Case Presentation: A previously healthy 8 month old unvaccinated and exclusively breastfed female presented with 24 hours of poor feeding, irritability and decreased urine output. Initial workup revealed mild leukocytosis, anion-gap metabolic acidosis, pyuria and ketonuria raising concern for dehydration and a possible urinary tract infection. Patient was admitted for intravenous hydration and empiric antibiotics. Over the course of a few hours she developed a weak cry, progressive lethargy, difficulty managing secretions and worsening hypotonia. Overnight, she quickly became somnolent, hypothermic and developed bulbar weakness prompting a transfer to the Pediatric Intensive Care Unit. Repeat neurologic examination revealed profound axial hypotonia, flaccid paralysis, head lag, diminished gag reflex and poor respiratory effort with preserved pupillary responses. MRI brain and spine was normal. Lumbar puncture with meningitis panel was unremarkable. Due to worsening respiratory status, patient was intubated with concern for airway compromise. With progressively worsening neurological status, infantile botulism became the leading diagnosis and she received intravenous Botulism Immune Globulin after which she improved gradually. Stool was positive with Botulinum Toxin A and patient was transferred to inpatient rehabilitation for ongoing recovery.
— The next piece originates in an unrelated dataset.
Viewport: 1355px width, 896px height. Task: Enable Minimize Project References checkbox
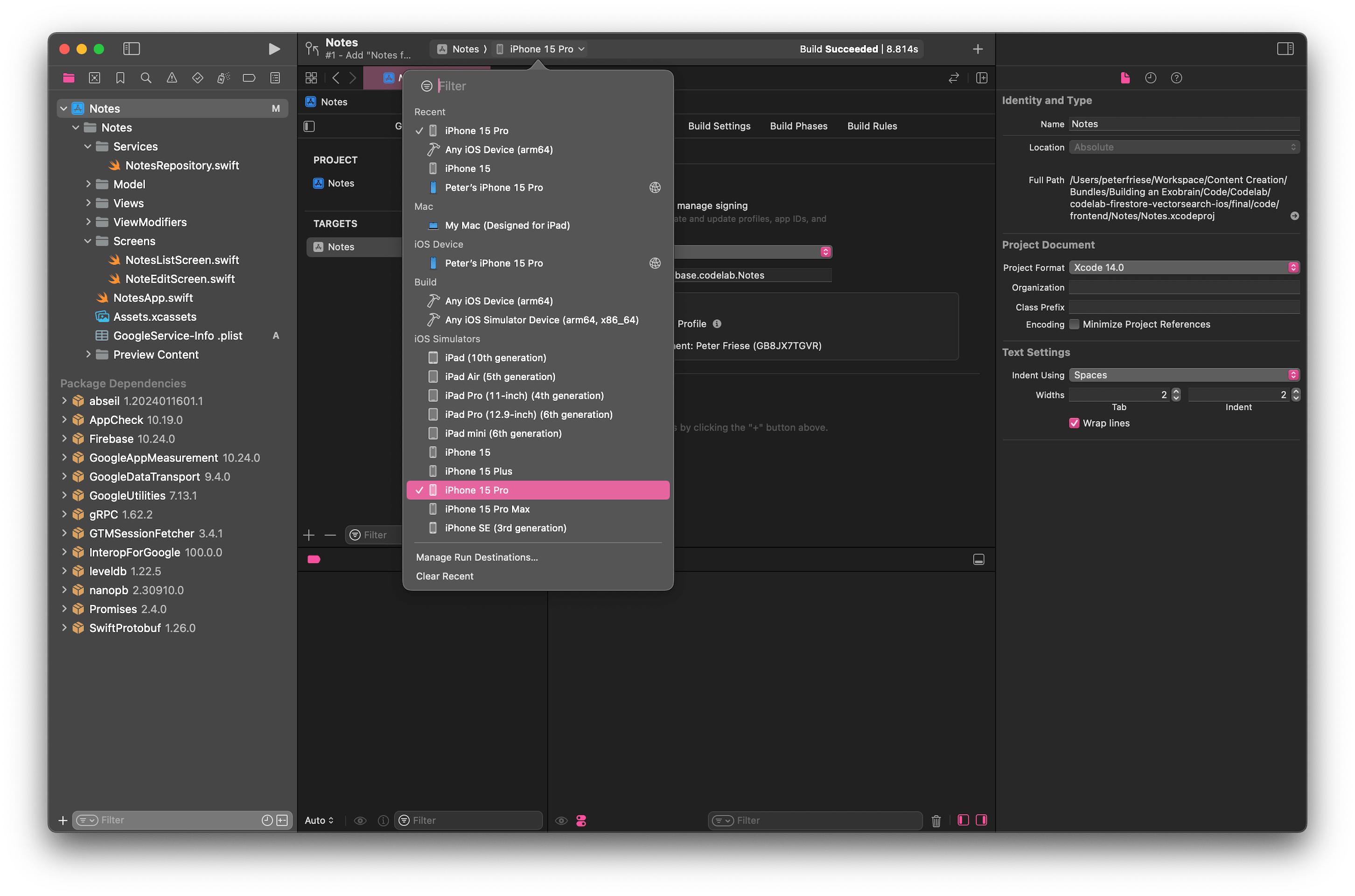click(1075, 324)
Discussion: The differential for acute progressive hypotonia in an infant includes predominantly Guillain Barré syndrome, transverse myelitis, myopathy, neurometabolic disease and various types of encephalitis [1, 2]. Given unremarkable MRI and CSF studies, infantile botulism was considered most likely based on examination and rapid progression. Infantile botulism typically presents between 2–6 months when the gastrointestinal tract is still immature with lower gastric acidity and an underdeveloped mucosal barrier leading to the intestinal microbiome offering limited colonization resistance [3]. By 8 months, a more established gut flora usually prevents Clostridium botulinum spore germination making this case less common. This patient’s older age, history of exclusive breastfeeding and lack of environmental exposure contributed to botulism being lower on the initial differential. Her early clinical findings including poor feeding, dehydration, pyuria and constipation aligned more closely with common pediatric diagnoses such as urinary tract infection and gastrointestinal dysfunction. As her neurologic deficits progressed, Guillain Barré syndrome became a leading consideration despite a normal CSF study since early presentation within 3-5 days of onset can be accompanied with a lack of albuminocytologic dissociation [4]. Her rapid deterioration with descending paralysis, bulbar weakness and afebrile course highlighted the urgency of establishing a unifying diagnosis and ultimately pointed towards infantile botulism despite her age and lack of classic risk factors. Timely recognition of infantile botulism remains critical as early administration of Botulism Immune Globulin shortens duration and mitigates respiratory compromise [5].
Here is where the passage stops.